The rising death toll from rain and landslides in Himachal Pradesh and Uttarakhand over the past week is yet another tragic reminder of how state administrations prioritise tourism income over basic safety standards. The latest disaster has exposed the wilful disregard for basic environmental norms by permitting uncontrolled and unplanned construction of roads and buildings in one of the world’s most ecologically fragile regions. Such tragedies recur with varying intensity each summer and monsoon season, yet no local administration appears to have absorbed the fundamental lessons from them. In Uttarakhand, for instance, flash floods killed more than 300 people in and around key pilgrimage points in 2013, and deaths have occurred in 2019, 2021 and 2022 for similar reasons. These serial disasters have only highlighted the multiple contributory acts of omission and commission.
In both states, the indiscriminate felling of forests, which play a critical role in binding the mountain terrain, has significantly enhanced the dangers of landslides. Compounding this issue are roads and tunnels built to ease tourist access; these are being bulldozed indiscriminately through the mountainsides at near right angles, severely destabilising the terrain that falls in a dangerous seismic zone for both states. This year, photographs of the long lines of tourist vehicles stuck in high-altitude traffic jams, as landslides blocked roads, presented a compelling image of the crisis. Worse, debris and construction waste are simply dumped in river beds, blocking the natural drainage systems and exacerbating the threat of floods during heavy rains — a predicament to which irate local residents of Kullu, Mandi and Shimla, the three worst-affected regions in Himachal, recently drew attention. Hydroelectric dams constructed on the upper reaches of rivers have added to the problem. Ironically, instead of controlling floods, they are now causing them for the most bureaucratic of reasons: Dam operators’ failure to adjust to climate change and recalibrate water release schedules to account for the increasingly erratic rainfall patterns or unseasonal glacial melt. Added to these problems is the congested and unplanned construction of buildings, carried out without regard to adequate and systematic drainage and waste management systems. This negligence is causing townships such as Joshimath and Karnaprayag in the upper reaches of Uttarakhand to sink.
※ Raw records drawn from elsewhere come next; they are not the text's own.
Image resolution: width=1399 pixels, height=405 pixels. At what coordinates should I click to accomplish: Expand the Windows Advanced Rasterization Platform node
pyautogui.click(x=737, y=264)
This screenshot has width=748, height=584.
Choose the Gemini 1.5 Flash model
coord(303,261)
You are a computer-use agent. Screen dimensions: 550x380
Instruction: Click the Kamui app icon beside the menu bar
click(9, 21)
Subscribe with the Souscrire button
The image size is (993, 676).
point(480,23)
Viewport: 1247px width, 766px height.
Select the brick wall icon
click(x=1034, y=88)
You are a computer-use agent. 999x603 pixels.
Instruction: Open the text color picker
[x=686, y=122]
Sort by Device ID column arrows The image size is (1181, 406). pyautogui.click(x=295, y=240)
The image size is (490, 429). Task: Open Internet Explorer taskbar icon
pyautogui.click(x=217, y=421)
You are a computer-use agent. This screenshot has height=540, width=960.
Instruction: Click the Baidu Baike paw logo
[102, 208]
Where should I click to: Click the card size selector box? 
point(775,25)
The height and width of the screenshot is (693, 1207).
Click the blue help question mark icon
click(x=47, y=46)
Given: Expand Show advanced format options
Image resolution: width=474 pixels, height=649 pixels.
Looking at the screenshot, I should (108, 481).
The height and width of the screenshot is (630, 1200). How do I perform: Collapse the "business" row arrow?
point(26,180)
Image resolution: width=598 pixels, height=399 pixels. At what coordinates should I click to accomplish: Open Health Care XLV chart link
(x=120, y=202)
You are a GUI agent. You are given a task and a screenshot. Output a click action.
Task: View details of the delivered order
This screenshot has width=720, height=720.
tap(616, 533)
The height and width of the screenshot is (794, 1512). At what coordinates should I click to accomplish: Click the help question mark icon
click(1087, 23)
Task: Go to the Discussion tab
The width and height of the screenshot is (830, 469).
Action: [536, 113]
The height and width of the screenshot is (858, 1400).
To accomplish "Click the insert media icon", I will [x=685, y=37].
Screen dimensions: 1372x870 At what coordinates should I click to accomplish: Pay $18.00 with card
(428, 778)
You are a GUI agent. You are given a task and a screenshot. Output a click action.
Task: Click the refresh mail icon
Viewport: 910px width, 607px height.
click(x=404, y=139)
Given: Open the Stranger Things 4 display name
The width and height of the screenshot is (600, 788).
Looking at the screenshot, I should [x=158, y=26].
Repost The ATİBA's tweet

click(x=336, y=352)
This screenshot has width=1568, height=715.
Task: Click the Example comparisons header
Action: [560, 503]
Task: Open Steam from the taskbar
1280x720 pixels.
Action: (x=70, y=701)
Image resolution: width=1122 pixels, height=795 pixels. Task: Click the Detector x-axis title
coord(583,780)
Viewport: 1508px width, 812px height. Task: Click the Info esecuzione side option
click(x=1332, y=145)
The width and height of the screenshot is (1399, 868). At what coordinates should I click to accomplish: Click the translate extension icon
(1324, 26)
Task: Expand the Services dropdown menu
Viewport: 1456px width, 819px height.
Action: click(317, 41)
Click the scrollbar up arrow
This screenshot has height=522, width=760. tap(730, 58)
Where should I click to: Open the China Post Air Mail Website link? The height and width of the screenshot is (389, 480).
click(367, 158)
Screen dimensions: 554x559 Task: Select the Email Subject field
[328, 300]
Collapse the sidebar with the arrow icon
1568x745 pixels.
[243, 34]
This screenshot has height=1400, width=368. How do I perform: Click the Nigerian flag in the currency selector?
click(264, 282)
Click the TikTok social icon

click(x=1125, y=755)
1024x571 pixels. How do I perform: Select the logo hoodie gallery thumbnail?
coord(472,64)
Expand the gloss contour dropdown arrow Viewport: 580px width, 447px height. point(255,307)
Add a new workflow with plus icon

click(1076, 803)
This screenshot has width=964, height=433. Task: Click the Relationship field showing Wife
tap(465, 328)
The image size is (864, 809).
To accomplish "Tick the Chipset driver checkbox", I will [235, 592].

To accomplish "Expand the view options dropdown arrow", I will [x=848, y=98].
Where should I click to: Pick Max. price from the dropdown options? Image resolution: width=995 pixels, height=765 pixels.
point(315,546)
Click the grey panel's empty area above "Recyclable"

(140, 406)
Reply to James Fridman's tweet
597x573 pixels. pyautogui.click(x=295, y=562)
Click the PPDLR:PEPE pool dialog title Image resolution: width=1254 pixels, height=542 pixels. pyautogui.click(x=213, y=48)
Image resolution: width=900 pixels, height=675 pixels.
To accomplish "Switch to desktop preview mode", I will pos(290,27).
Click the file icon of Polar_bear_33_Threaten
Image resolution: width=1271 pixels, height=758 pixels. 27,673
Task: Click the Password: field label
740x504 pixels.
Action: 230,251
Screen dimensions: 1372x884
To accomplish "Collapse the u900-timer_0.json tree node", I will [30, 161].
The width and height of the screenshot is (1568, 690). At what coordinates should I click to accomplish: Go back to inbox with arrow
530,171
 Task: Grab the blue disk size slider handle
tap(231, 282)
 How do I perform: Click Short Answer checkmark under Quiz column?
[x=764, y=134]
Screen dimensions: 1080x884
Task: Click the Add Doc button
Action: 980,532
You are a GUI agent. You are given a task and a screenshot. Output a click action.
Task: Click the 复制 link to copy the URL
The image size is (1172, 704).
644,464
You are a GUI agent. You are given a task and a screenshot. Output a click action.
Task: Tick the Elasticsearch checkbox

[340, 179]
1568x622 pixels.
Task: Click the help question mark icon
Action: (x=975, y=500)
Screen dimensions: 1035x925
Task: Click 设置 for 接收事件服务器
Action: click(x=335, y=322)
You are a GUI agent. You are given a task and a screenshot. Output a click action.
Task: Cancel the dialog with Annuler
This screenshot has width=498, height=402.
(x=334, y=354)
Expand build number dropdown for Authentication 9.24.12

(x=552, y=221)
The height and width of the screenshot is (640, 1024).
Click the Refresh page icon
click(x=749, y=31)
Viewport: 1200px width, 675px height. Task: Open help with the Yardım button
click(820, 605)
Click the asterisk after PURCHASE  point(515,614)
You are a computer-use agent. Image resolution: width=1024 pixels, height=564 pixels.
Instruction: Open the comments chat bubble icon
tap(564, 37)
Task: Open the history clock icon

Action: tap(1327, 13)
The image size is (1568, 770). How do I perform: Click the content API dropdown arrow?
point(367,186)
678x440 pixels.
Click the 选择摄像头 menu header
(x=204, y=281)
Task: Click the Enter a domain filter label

The 2013 disasters and subsequent calamities should have served as wake-up calls to hilly state administration to pull back or modify building projects. But both the Centre and state administrations have doubled down on construction by yoking the “development” agenda to the promotion of tourism. The Centre’s Rs 12,000 crore Char Dham Yatra project to widen roads on the mountainous terrain leading to the four pilgrimage points of Badrinath, Kedarnath, Gangotri and Yamunotri has long been red-flagged by ecologists. Equally, over 50,000 trees have been cut to build a new highway between Delhi and Dehradun, the jump-off point for the yatra, on a river bed that runs through the Rajaji elephant and tiger sanctuary, all in the interests of cutting travel time. No surprise, parts of these constructions have also collapsed during the latest bout of heavy rainfall. The irony is that both states draw considerable revenue from tourism, which is now facing cancelled hotel bookings and poor advance bookings. Both will have to spend crores in repairing the infrastructure damage. The real question is whether the lessons from the mountains will be learnt this time.